It was on the 12th of May, the most tragic day of my life. Can I ever be happy again, can I ever forget it? Aunt Hedwig was visiting us, and in the evening papa and I went with her to the winter garden of the Victoria Hotel. Papa and auntie were talking together, and I sat quite still,—I have grown very quiet of late,—and as I was sipping my iced lemonade my thoughts hovered tenderly about my beloved. A mysterious power suddenly constrained me to look up. Near me, leaning against the trunk of a palm-tree, stood Lohengrin. How distinguished and elegant he looked! His dress-coat fitted him like a glove, the one softly-curled lock of hair falling over his brow gave him an air of classic grace. A heavy ring of gold gleamed on his slender hand. Thank God, it was no wedding ring!

“Waiter!” called papa—I heard it as in a dream. His eyes grew larger and more lustrous, a beam of light seemed to flit across his countenance. My heart almost stood still. He approached our table. Does he not see papa and Aunt Hedwig? Does he not see all the people about us? He bows, he says: “Do you require anything, sir?”

“A bottle of Médoc,” says papa. I hear his voice as if it came from a great distance. I felt as if something within me had snapped asunder at that moment.

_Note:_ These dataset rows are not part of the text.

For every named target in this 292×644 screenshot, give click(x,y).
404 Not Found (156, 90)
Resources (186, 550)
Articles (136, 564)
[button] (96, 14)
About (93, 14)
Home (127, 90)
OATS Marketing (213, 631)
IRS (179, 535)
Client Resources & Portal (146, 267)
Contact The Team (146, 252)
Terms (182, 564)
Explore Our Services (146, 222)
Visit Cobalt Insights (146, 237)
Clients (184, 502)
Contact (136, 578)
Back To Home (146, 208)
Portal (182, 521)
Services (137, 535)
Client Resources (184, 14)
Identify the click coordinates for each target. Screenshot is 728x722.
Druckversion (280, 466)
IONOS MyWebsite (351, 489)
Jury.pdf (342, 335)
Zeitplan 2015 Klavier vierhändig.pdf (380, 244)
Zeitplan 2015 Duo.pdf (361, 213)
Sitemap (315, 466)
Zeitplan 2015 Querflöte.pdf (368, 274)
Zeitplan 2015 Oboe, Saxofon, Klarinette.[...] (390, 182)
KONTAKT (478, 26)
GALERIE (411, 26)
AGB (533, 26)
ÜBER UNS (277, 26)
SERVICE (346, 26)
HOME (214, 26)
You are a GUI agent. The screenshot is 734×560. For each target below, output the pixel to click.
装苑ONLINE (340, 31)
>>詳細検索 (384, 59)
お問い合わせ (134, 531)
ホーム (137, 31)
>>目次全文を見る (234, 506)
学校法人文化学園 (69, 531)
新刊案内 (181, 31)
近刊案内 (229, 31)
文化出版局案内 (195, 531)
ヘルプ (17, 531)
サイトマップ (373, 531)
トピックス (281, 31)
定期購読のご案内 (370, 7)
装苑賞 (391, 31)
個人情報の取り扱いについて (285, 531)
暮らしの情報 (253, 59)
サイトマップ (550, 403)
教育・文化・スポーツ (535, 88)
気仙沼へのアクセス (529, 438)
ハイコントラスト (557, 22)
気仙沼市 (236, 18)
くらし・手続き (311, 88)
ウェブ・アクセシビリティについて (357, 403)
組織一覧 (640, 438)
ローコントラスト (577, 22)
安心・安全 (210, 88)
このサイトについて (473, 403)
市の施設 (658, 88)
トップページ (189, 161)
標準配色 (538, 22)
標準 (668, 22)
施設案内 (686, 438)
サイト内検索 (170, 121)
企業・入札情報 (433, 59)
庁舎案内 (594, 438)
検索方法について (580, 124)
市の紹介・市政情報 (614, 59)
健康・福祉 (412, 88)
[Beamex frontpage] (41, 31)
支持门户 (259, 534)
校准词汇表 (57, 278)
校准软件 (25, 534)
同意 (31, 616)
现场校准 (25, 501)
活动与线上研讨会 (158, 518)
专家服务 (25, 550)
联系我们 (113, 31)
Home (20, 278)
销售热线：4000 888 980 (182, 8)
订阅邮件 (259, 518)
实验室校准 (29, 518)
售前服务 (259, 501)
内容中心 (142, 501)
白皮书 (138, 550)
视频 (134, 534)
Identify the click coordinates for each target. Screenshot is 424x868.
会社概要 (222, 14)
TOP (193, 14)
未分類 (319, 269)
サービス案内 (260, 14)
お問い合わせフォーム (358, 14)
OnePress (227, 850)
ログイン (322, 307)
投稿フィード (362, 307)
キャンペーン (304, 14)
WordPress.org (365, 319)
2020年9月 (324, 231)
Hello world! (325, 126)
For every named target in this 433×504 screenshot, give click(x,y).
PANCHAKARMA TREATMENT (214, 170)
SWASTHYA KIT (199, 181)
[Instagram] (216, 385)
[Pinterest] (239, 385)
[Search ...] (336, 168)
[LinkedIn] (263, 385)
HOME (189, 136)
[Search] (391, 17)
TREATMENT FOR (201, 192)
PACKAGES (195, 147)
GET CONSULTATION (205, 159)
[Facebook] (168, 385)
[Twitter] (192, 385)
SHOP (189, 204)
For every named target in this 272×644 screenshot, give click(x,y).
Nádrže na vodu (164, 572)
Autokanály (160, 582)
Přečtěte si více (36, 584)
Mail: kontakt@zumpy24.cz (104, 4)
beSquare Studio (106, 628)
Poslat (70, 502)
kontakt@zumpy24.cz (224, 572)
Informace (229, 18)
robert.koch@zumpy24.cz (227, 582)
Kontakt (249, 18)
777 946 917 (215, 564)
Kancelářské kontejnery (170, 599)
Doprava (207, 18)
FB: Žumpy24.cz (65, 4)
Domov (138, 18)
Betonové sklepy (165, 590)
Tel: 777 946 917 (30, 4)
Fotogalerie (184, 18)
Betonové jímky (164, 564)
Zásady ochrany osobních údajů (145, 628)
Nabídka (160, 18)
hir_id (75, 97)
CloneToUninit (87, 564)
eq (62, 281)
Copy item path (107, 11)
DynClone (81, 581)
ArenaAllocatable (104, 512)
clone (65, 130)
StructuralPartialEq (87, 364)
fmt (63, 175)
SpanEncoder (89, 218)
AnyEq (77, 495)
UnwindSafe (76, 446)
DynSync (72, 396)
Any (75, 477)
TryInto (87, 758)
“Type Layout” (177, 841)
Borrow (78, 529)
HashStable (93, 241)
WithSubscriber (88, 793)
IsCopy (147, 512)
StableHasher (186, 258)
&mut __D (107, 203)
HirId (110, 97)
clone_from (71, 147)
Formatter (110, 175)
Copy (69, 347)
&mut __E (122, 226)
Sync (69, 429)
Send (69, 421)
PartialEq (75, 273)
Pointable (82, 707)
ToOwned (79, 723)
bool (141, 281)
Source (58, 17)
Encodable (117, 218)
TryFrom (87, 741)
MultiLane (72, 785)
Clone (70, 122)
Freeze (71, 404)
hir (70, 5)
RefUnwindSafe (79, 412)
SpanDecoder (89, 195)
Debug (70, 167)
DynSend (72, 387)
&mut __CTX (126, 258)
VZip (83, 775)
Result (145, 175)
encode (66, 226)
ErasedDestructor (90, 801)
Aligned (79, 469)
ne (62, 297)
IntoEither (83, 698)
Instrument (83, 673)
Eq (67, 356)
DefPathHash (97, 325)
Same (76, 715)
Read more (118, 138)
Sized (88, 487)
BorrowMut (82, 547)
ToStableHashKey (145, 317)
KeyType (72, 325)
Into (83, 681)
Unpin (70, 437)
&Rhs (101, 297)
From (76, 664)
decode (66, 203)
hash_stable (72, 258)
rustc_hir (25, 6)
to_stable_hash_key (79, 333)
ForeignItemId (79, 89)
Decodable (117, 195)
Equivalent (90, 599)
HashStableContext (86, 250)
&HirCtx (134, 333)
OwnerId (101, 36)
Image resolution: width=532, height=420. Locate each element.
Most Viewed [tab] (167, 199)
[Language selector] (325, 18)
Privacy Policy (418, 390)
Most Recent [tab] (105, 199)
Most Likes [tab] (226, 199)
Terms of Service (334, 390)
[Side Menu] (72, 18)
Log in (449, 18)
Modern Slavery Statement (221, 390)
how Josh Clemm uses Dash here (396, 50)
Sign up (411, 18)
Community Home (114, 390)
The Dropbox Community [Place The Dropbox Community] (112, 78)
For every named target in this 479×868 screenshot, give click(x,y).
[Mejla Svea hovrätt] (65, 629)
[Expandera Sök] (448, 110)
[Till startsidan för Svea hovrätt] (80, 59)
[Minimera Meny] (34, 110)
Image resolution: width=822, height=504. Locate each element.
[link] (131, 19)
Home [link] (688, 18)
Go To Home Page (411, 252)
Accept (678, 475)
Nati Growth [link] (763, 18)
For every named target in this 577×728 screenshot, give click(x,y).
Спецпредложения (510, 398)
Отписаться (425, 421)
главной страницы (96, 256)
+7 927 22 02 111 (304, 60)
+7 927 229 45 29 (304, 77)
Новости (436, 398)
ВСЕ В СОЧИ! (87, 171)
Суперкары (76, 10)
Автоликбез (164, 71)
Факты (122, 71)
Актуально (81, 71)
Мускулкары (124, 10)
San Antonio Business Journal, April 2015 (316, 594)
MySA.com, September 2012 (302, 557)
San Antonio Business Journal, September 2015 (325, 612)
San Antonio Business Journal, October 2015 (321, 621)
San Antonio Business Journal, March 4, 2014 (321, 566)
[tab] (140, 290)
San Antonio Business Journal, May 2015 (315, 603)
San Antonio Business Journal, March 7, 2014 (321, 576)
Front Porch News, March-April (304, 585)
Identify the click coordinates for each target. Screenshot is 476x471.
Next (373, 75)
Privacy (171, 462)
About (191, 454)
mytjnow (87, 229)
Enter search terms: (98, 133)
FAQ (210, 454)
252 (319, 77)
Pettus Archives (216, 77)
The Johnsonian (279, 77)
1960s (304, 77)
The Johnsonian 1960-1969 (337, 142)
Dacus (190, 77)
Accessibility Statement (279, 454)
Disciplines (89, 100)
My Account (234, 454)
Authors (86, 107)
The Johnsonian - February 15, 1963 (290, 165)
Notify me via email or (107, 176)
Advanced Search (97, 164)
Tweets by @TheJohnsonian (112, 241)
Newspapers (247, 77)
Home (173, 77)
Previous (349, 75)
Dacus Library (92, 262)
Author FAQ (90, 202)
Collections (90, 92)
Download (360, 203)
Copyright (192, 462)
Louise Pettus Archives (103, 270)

“What a nice-looking fellow!” remarked Aunt Hedwig.

“A Pole,” said my father. “He looks like the veriest fashion plate. Dear me, little girl, how pale you are! The wine will do you good, and you must order your iron pills again to-morrow. Here waiter, the rest is for you!”

Lohengrin, my Lohengrin, and twopence for his tip! Even now it is a mystery to me that I did not faint away.

Three days later.—I have scratched out the last nine pages of my journal word for word. The occupation did me good. This episode is wiped out from the pages of my life. Lohengrin is dead to me. There is one thing that comforts me—I now have an unhappy love. I always envied Lina a little for hers, she put on such airs about it. Unhappy loves are so very interesting and poetic.

“HOW DISTINGUISHED AND ELEGANT HE LOOKED.”

P.S.—In future I shall fall in love only with gentlemen in uniforms. You have something you can depend on then, and the world is so false and deceitful nowadays.